Smaller numbers (fairly evenly divided) have reaffirmed their purpose, resolved to increase service and efficiency, are embarking on marketing plans, or are pulling back to ride out the rough times ahead.
There is no consensus on the best way to proceed.
Do you see any opportunities for yourself from the current problems in the markets and their effects on financial planners? a.
If so, what? b.
If not, why not? Analysis: To a high degree, NAPFA members reported that they feel like this is their time, and they need to get the word out that they are the "go to" guys and gals.
However, their actions were passive-except for a couple of firms that are looking at what has occurred as a really big opportunity.
For some advisors, additional business is simply showing up, apparently without much effort on anyone's part.
It looks like some firms would like to be more aggressive, but they are too conservative to venture out.
A small percentage of respondents saw no opportunities.
What do you feel could be done to improve your income now? Analysis: More than half of those surveyed agree that marketing actions are needed to bolster their income, even those firms that feel they are too encumbered to take steps in that direction.
Some have the viewpoint that nothing could or should be done, and it is just a matter of time until things sort out.
A smaller number feel their best option is to bolster profits by improving internal operations or expanding services to existing clientele.
If more investors had consulted CFP® professionals, would it have affected what happened in the markets? a.
If so, how? b.
If not, why not? Analysis: About a third of the advisors interviewed felt that getting more people into the hands of professionals with proper training (for the sake of our question, we used the phrase CFP professionals as the example) would have had an effect on what happened in the markets.
Two-thirds did not.
Of the two-thirds who did not, more than half named poor regulation or institutional investors as the responsible parties.

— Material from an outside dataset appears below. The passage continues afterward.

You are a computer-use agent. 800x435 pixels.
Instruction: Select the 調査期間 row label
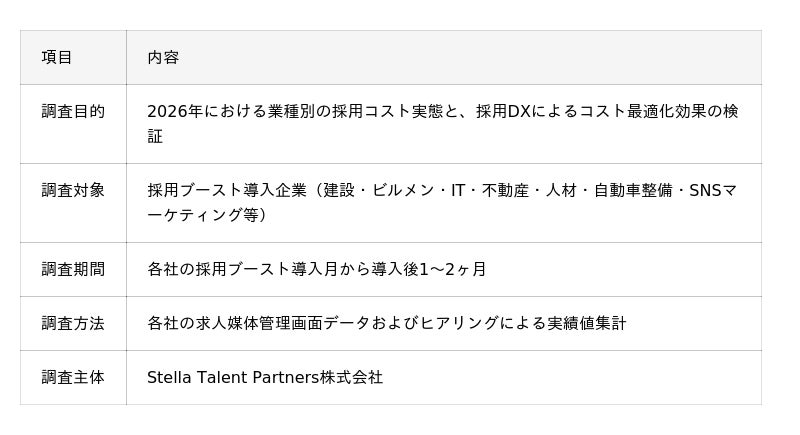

A smaller percentage of advisors felt it was just the way the market is.
A very small group said that the key is having the right people working with individual investors.
The majority of respondents to the survey view themselves as proactive.
But, from an exterior perspective, they are just reacting to what happens in the market and with their clients, rather than exerting control where they could.
The advisors who are the most in control of their practices-both in operations and especially in communications and marketing-are doing the best.
More and more advisors see the need right now to strengthen their practices in order to stay competitive.
Unfortunately for the majority of firms, their marketing is woefully inadequate to take advantage of the opportunities presented by our current crisis.
These firms have the technical foundation, but they are not taking the actions needed to move themselves onto center stage.
This does not match the passion they obviously feel about their profession, nor does it create the additional demand from investors that these firms are seeking.
In a period of stress, clients are increasingly likely to change investment advisors.
About 50 percent of the time, clients leave because they are upset with the planner's handling of them, and about 50 percent of the time they leave due to what they consider is unacceptable investment performance.
While very few markets have been kind to investors, we hope it is helpful to know what your peers are experiencing.
It is likely to also be helpful to get some expert advice on how to weather the storm.
Practice management and marketing strategies are "sciences" -- specific actions produce specific results.
When approached this way, Marketing, Productivity and Time Management, Long-term Strategies with Real Time Planning and Efficient Utilization of Personnel can all be directed to the benefit of financial advisors willing to take advantage of the current economy and move their firms toward more "Face Time," more qualified prospects and growth despite everything.